The Swedish woman began corresponding with a man named Johnny after she created an online dating profile following her divorce a few years previously. A romance blossomed with someone she thought was a 58-year-old Danish man.
After three months of flirting and conversation, Johnny said he planned on meeting her in Sweden – but first, he told her, he had to fly to Nigeria for a job interview with his son Nick.
The next phone call Maria received was from Johnny claiming that they had been mugged and his son was shot in the head. The man’s bank didn’t have any branches in Africa, wire transfers took a few days to process, and surgeons apparently required a one thousand euro payment in order to proceed with Nick’s life-saving operation.

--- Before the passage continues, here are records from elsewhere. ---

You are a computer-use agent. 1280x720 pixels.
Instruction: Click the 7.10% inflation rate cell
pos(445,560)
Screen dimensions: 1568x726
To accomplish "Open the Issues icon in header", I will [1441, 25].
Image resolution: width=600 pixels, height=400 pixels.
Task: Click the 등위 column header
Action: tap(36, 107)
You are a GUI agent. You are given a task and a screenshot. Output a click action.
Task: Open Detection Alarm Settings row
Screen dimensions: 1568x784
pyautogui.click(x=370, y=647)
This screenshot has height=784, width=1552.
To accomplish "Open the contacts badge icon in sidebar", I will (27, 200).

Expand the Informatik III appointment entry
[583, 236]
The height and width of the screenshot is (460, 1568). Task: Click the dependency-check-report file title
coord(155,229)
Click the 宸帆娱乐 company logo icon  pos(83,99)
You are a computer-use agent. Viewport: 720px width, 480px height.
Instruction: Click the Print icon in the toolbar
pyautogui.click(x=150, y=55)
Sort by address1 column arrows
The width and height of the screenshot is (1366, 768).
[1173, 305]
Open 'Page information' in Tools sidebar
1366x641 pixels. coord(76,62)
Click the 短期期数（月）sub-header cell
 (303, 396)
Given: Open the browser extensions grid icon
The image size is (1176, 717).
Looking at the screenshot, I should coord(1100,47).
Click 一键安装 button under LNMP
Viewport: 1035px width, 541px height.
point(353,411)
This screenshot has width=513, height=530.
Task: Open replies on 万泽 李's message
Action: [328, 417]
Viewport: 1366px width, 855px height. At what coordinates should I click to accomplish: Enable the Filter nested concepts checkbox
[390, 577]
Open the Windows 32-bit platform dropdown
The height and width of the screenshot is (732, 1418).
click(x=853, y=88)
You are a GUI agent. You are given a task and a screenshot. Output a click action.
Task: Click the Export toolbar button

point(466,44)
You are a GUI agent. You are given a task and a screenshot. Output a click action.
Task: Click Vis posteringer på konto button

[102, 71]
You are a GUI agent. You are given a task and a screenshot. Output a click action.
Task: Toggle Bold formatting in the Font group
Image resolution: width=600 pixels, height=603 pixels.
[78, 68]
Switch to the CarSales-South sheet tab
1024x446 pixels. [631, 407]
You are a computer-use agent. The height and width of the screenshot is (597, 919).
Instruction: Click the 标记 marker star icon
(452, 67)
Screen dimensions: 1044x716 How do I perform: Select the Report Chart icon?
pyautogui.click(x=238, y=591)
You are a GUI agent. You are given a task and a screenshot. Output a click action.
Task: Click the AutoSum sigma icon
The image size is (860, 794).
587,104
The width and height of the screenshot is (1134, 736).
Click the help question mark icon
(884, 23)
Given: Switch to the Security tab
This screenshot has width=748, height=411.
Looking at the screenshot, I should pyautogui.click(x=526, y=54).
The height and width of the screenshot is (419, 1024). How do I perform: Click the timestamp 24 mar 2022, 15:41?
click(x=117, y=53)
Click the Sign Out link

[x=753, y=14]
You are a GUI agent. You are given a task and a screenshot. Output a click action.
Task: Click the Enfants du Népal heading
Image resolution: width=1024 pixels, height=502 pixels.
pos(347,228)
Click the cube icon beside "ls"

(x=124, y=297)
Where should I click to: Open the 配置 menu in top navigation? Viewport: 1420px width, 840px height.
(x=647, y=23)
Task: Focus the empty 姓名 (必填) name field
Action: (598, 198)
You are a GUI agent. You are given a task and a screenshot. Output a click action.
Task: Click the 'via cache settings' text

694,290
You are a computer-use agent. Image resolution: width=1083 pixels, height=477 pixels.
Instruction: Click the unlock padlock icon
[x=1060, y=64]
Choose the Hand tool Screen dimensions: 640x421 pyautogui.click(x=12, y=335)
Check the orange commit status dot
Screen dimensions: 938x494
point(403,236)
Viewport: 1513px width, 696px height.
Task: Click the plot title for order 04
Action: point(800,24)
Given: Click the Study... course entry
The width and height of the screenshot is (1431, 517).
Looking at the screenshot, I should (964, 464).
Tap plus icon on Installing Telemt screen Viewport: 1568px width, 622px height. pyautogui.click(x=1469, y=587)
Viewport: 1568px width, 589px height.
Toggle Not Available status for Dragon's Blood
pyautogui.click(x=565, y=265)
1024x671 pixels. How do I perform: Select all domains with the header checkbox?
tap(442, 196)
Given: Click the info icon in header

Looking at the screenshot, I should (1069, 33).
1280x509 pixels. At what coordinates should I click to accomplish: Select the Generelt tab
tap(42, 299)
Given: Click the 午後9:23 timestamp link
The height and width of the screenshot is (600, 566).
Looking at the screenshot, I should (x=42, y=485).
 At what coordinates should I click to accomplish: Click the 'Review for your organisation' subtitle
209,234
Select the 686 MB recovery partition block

Maria didn’t think twice about shelling out the necessary cash to save her beloved and his family.
When he continued asking for more money to cover treatment, however, she came to her senses and stopped answering his messages.
Three weeks later, Johnny emailed her apologizing for his deceit, and explained that he was a 24-year-old Nigerian “419” scammer who committed fraud because, even though he had finished university two years earlier, he had no job.
The Swedish woman and the scammer continued communicating until they developed a friendship – one that was actually based on honesty.
Then Maria started to feel that the internet wasn’t good enough and she wanted to meet ‘Johnny’ in real life – so in October 2009, she took a two week vacation to Abuja, Nigeria. Johnny’s friends, who also paid their bills through internet fraud, turned out to be amiable young men, enjoyable to be around.
In an effort to make a difference in the lives of her new companions, Maria has spent the last five years assisting African artists to attend European art exhibitions and competitions. She has helped source international grants and other funding to bring more opportunities to her new friends.
The 69-year-old teacher has not only enjoyed giving a leg-up to Nigerian artists, she’s also paid for Johnny to study in America. The two send each other regular updates on their lives.
“He is very dear to me,” Maria told the BBC. “He has asked me so many times to forgive him and I told him that the most important thing is to forgive himself.”
Johnny now has a job in the oil sector and he’s used his new income to buy one of Maria’s paintings, which she shipped to him in America.